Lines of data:
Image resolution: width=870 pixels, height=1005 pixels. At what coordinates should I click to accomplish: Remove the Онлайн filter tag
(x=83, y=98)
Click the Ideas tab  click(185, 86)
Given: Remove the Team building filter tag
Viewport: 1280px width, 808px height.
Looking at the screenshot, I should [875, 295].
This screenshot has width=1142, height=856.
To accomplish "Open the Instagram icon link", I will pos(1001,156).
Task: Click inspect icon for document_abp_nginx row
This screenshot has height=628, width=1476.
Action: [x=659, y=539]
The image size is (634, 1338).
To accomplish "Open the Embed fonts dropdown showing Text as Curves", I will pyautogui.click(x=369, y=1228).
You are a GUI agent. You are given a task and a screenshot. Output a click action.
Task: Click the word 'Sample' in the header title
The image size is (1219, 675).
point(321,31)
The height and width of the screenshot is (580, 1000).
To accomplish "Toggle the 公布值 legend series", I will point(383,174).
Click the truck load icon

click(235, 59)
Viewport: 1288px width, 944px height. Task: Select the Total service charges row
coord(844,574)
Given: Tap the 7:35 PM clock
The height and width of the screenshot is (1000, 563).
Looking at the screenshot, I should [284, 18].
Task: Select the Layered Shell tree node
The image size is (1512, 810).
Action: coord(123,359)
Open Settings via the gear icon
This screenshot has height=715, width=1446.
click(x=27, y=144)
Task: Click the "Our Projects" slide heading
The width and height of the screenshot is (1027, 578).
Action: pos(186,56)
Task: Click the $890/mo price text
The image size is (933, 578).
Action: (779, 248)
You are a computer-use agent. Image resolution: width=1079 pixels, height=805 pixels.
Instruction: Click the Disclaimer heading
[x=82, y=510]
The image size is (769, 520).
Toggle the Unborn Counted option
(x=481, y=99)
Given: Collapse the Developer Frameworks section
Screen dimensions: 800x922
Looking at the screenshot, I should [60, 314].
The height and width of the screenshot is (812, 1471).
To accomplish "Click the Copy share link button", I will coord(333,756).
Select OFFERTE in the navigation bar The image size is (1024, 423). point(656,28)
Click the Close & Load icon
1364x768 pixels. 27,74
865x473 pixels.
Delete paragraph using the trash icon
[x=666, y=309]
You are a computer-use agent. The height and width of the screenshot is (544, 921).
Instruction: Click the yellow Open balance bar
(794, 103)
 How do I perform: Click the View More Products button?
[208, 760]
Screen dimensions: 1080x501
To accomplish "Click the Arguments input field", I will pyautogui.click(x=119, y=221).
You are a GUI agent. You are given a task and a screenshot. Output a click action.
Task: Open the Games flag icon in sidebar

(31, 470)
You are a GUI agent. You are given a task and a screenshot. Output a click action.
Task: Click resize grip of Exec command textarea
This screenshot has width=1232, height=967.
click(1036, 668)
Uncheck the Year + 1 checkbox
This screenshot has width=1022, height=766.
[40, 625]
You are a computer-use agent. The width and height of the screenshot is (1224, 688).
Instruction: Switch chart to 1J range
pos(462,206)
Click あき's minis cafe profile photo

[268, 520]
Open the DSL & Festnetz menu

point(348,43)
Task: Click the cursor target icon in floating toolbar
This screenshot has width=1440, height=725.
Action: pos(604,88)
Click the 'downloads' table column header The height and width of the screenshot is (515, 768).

Requirements »
Please convert every line of the records into a JSON list of strings, one string per line, leaving out blank lines.

Answer for this exercise »
[
  "Image resolution: width=870 pixels, height=1005 pixels. At what coordinates should I click to accomplish: Remove the Онлайн filter tag",
  "(x=83, y=98)",
  "Click the Ideas tab  click(185, 86)",
  "Given: Remove the Team building filter tag",
  "Viewport: 1280px width, 808px height.",
  "Looking at the screenshot, I should [875, 295].",
  "This screenshot has width=1142, height=856.",
  "To accomplish \"Open the Instagram icon link\", I will pos(1001,156).",
  "Task: Click inspect icon for document_abp_nginx row",
  "This screenshot has height=628, width=1476.",
  "Action: [x=659, y=539]",
  "The image size is (634, 1338).",
  "To accomplish \"Open the Embed fonts dropdown showing Text as Curves\", I will pyautogui.click(x=369, y=1228).",
  "You are a GUI agent. You are given a task and a screenshot. Output a click action.",
  "Task: Click the word 'Sample' in the header title",
  "The image size is (1219, 675).",
  "point(321,31)",
  "The height and width of the screenshot is (580, 1000).",
  "To accomplish \"Toggle the 公布值 legend series\", I will point(383,174).",
  "Click the truck load icon",
  "click(235, 59)",
  "Viewport: 1288px width, 944px height. Task: Select the Total service charges row",
  "coord(844,574)",
  "Given: Tap the 7:35 PM clock",
  "The height and width of the screenshot is (1000, 563).",
  "Looking at the screenshot, I should [284, 18].",
  "Task: Select the Layered Shell tree node",
  "The image size is (1512, 810).",
  "Action: coord(123,359)",
  "Open Settings via the gear icon",
  "This screenshot has height=715, width=1446.",
  "click(x=27, y=144)",
  "Task: Click the \"Our Projects\" slide heading",
  "The width and height of the screenshot is (1027, 578).",
  "Action: pos(186,56)",
  "Task: Click the $890/mo price text",
  "The image size is (933, 578).",
  "Action: (779, 248)",
  "You are a computer-use agent. Image resolution: width=1079 pixels, height=805 pixels.",
  "Instruction: Click the Disclaimer heading",
  "[x=82, y=510]",
  "The image size is (769, 520).",
  "Toggle the Unborn Counted option",
  "(x=481, y=99)",
  "Given: Collapse the Developer Frameworks section",
  "Screen dimensions: 800x922",
  "Looking at the screenshot, I should [60, 314].",
  "The height and width of the screenshot is (812, 1471).",
  "To accomplish \"Click the Copy share link button\", I will coord(333,756).",
  "Select OFFERTE in the navigation bar The image size is (1024, 423). point(656,28)",
  "Click the Close & Load icon",
  "1364x768 pixels. 27,74",
  "865x473 pixels.",
  "Delete paragraph using the trash icon",
  "[x=666, y=309]",
  "You are a computer-use agent. The height and width of the screenshot is (544, 921).",
  "Instruction: Click the yellow Open balance bar",
  "(794, 103)",
  " How do I perform: Click the View More Products button?",
  "[208, 760]",
  "Screen dimensions: 1080x501",
  "To accomplish \"Click the Arguments input field\", I will pyautogui.click(x=119, y=221).",
  "You are a GUI agent. You are given a task and a screenshot. Output a click action.",
  "Task: Open the Games flag icon in sidebar",
  "(31, 470)",
  "You are a GUI agent. You are given a task and a screenshot. Output a click action.",
  "Task: Click resize grip of Exec command textarea",
  "This screenshot has width=1232, height=967.",
  "click(1036, 668)",
  "Uncheck the Year + 1 checkbox",
  "This screenshot has width=1022, height=766.",
  "[40, 625]",
  "You are a computer-use agent. The width and height of the screenshot is (1224, 688).",
  "Instruction: Switch chart to 1J range",
  "pos(462,206)",
  "Click あき's minis cafe profile photo",
  "[268, 520]",
  "Open the DSL & Festnetz menu",
  "point(348,43)",
  "Task: Click the cursor target icon in floating toolbar",
  "This screenshot has width=1440, height=725.",
  "Action: pos(604,88)",
  "Click the 'downloads' table column header The height and width of the screenshot is (515, 768)."
]